§ **Exercise requirements**: Rewrite the material below, changing "browser extensions" to "browser add-ons" and keeping everything else the same. Leave out the pictures.

+ + + + + + +

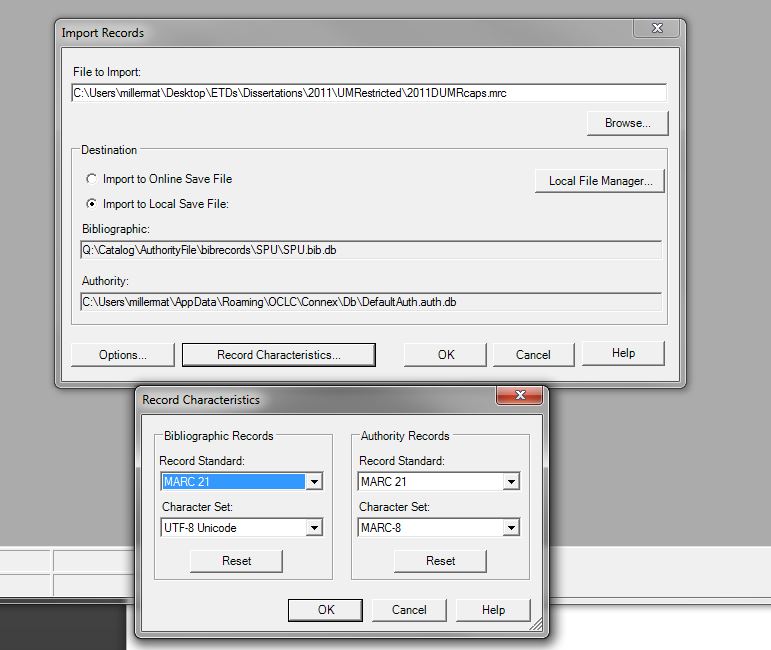Select Import to Online Save File
771x650 pixels.
click(x=93, y=179)
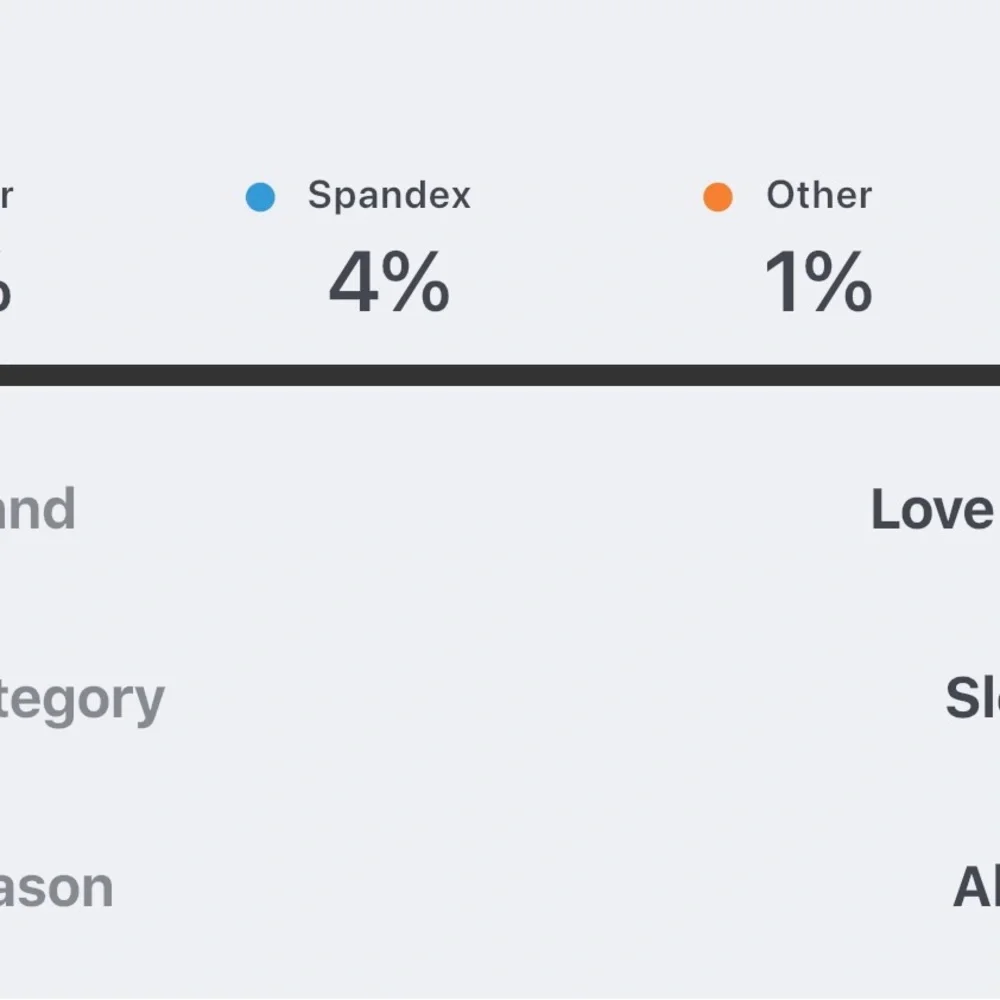Click the partially visible Brand label
The width and height of the screenshot is (1000, 1000).
(x=37, y=509)
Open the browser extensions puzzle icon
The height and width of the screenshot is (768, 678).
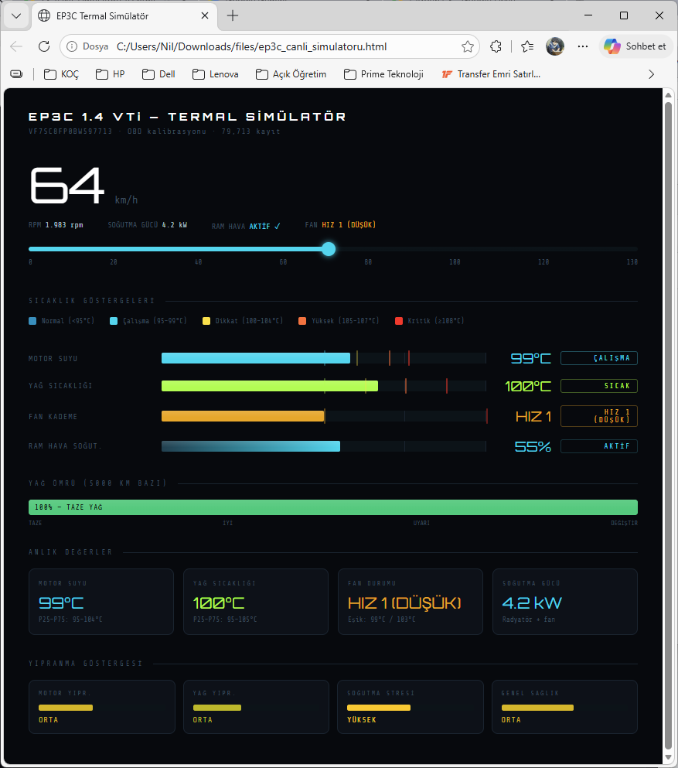pyautogui.click(x=495, y=46)
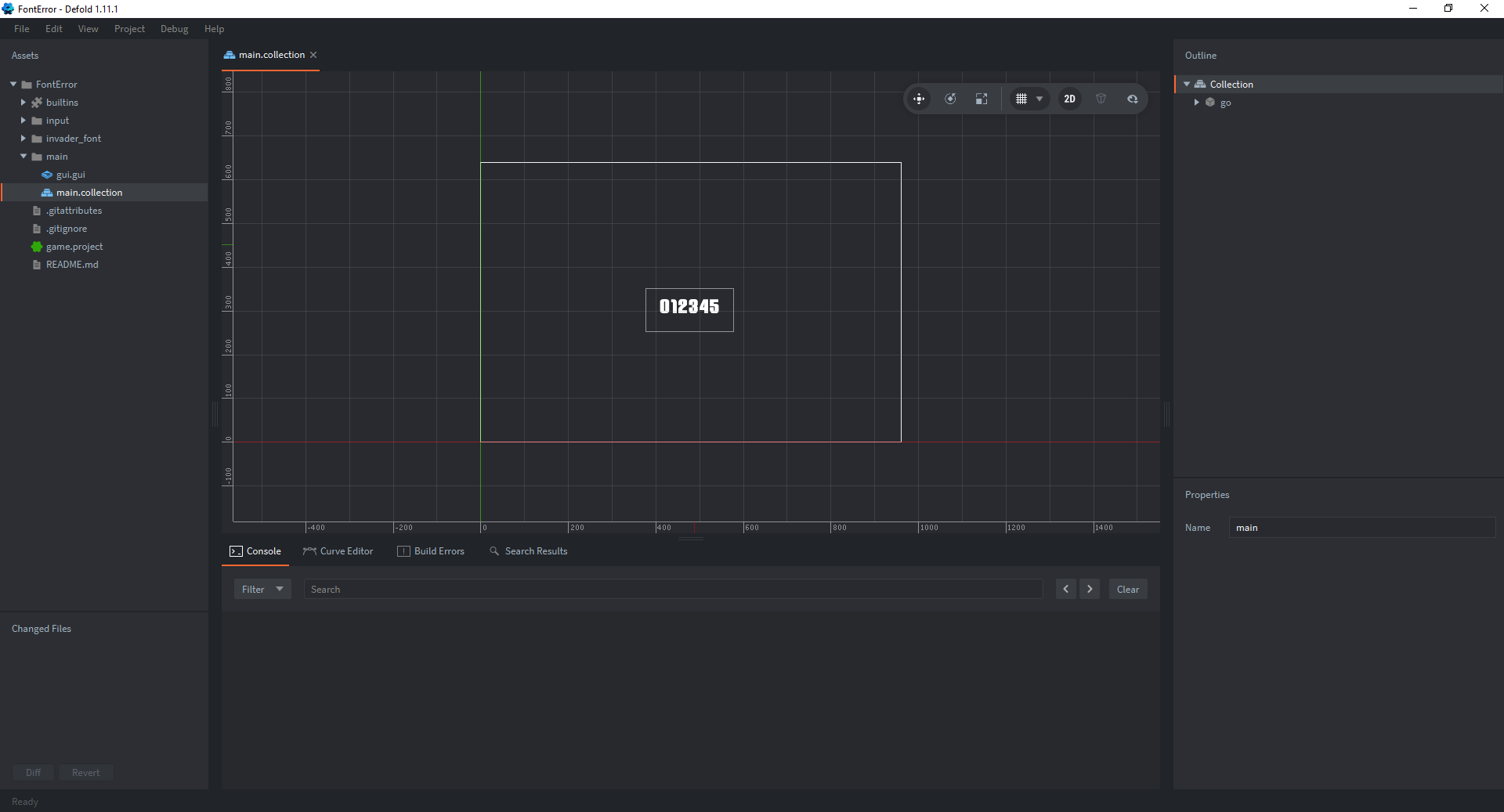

+ + + + + + +

§ **Exercise result**:
Select Import to Online Save File
771x650 pixels.
click(x=93, y=179)
Click the partially visible Brand label
The width and height of the screenshot is (1000, 1000).
(x=37, y=509)
Open the browser add-ons puzzle icon
The height and width of the screenshot is (768, 678).
pyautogui.click(x=495, y=46)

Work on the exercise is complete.